Required action: Please repeat the lines below exactly. Begin with the line containing "Task: Open the Recently Used tab" and go on through the line containing "You are a computer-use agent. The".

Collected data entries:
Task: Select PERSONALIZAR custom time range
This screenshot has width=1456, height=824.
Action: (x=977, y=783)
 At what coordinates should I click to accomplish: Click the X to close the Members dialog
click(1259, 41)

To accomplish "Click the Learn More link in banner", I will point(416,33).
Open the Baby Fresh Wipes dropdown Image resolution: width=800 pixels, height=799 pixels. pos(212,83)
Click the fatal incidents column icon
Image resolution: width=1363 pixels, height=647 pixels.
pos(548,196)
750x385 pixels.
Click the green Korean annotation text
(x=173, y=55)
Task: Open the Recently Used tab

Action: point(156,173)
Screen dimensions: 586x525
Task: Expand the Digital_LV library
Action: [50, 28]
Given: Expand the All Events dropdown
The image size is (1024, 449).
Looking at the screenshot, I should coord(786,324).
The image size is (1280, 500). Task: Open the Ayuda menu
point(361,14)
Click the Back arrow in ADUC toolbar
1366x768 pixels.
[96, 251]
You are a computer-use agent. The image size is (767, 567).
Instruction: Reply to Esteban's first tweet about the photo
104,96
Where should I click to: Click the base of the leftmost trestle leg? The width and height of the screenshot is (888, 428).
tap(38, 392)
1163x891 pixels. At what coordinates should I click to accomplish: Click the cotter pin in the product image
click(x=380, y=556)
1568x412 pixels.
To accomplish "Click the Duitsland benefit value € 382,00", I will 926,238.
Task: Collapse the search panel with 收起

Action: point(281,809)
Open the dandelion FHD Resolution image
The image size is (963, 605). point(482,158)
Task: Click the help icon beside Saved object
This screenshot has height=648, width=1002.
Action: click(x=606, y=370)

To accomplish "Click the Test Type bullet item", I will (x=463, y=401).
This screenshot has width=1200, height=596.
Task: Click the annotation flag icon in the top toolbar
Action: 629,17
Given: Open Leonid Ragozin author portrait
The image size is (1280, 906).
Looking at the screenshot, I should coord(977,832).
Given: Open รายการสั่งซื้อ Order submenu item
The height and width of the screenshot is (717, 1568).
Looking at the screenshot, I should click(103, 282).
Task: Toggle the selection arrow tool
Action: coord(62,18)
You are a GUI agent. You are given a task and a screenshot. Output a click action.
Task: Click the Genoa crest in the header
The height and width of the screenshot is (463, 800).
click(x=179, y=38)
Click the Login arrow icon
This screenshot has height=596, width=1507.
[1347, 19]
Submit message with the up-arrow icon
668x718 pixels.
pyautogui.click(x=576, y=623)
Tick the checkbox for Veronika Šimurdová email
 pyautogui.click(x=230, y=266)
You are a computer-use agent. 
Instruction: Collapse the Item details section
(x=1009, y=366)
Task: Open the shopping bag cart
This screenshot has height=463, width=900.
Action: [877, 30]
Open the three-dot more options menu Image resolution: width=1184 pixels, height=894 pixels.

Expected output:
Task: Open the Recently Used tab

Action: point(156,173)
Screen dimensions: 586x525
Task: Expand the Digital_LV library
Action: [50, 28]
Given: Expand the All Events dropdown
The image size is (1024, 449).
Looking at the screenshot, I should coord(786,324).
The image size is (1280, 500). Task: Open the Ayuda menu
point(361,14)
Click the Back arrow in ADUC toolbar
1366x768 pixels.
[96, 251]
You are a computer-use agent. The image size is (767, 567).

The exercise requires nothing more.